● **EXERCISE BRIEF**: Where the string "agent" appears in a line of the data, show that line.
(Beginning of DATA FOR ANALYSIS)
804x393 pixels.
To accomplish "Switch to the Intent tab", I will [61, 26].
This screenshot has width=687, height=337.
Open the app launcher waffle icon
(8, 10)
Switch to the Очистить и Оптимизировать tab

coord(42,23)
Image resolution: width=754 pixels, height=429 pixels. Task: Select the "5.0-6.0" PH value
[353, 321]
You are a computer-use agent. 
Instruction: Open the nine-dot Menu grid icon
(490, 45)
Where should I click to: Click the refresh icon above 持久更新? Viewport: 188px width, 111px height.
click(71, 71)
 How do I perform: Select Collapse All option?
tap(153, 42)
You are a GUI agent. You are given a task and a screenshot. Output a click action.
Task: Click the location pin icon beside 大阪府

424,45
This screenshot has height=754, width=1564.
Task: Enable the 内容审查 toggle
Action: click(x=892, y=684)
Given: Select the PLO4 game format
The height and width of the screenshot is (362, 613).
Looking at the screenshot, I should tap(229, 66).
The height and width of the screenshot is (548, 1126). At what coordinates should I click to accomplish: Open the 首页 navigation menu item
(End of DATA FOR ANALYSIS)
● **ANSWER SECTION**:
You are a computer-use agent. 
You are a GUI agent. You are given a task and a screenshot. Output a click action.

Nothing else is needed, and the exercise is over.